January 24th, 2013 | Published in Google Open Source
XBMC is an open source software media player and entertainment hub available on Windows, OSX, Linux, and iOS, and available in beta form on Android and the Raspberry Pi.
2012 was XBMC's second year participating in Google Summer of Code, having previously been involved back in 2008, and it was enormously successful with all four accepted students completing their projects and adding valuable code to the XBMC base.
Sascha Montellese set out to provide a simpler and more powerful method for filtering the contents of a user's XBMC Media library. While theoretically a simple task, Sascha found himself upgrading virtually every piece of the XBMC library/database, providing vast improvements for the entire user experience, all to ensure that his advanced filter could reliably filter by nearly all popular media categories, including rating, progress, release date, genre, etc.
While Sascha sought to make the data in XBMC's library more easily accessible for users, Tobias Arrskog's goal was to more efficiently and effectively gather that data from the internet using a data-driven approach. After extensive statistical research, Tobias created a data scraper called Heimdall, designed to be both more efficient and "future proof," allowing for the addition of future media types, such as games.
Tobias sought to improve the data inside the XBMC library and Sascha sought to improve the XBMC library itself. Alasdair Campbell, in turn, sought a way to better share the media of the XBMC library with a user's entire media viewing ecosystem. To that end, Alasdair's project was to improve UPnP support on the XBMC UPnP server. By the end of the summer, Alasdair had realized a great deal of his goal, marking the first steps to a truly practical XBMC Server.

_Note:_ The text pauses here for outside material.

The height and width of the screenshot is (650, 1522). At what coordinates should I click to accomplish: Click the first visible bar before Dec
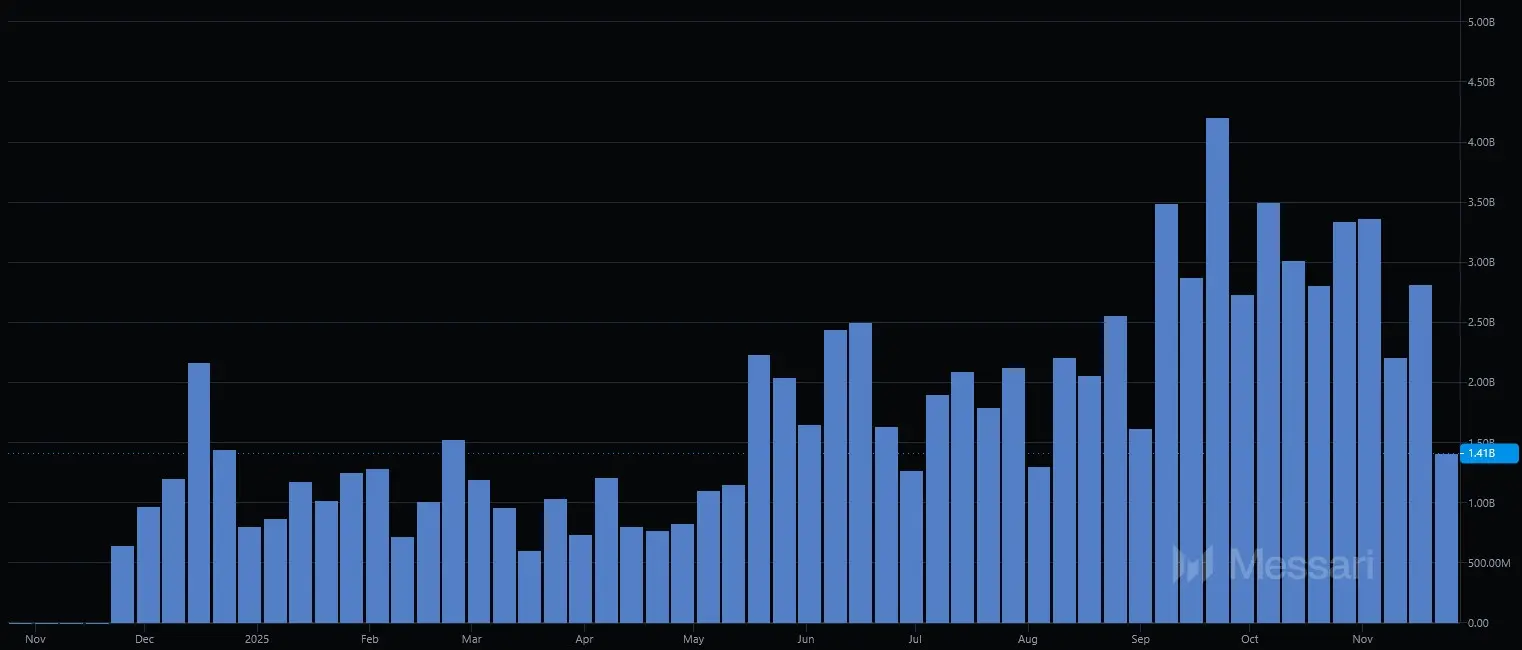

Finally, Andres Mejia's project differed somewhat from the other three projects. While the other projects were designed to enhance the XBMC library in various ways, Andres was tasked with creating an XBMC Test Suite so that XBMC developers could more easily test for various bugs before, during, and after the build process. Andres's Test Suite was merged into the XBMC codebase at the end of the summer.
When XBMC applied for Google Summer of Code in 2012, our entry was thought of primarily as a nice community event that could get more developers excited about the project. It has been incredible to discover the extent to which this program has vastly improved the codebase in ways that are reaching our users almost immediately. We will be very excited to apply for future instances of Google Summer of Code.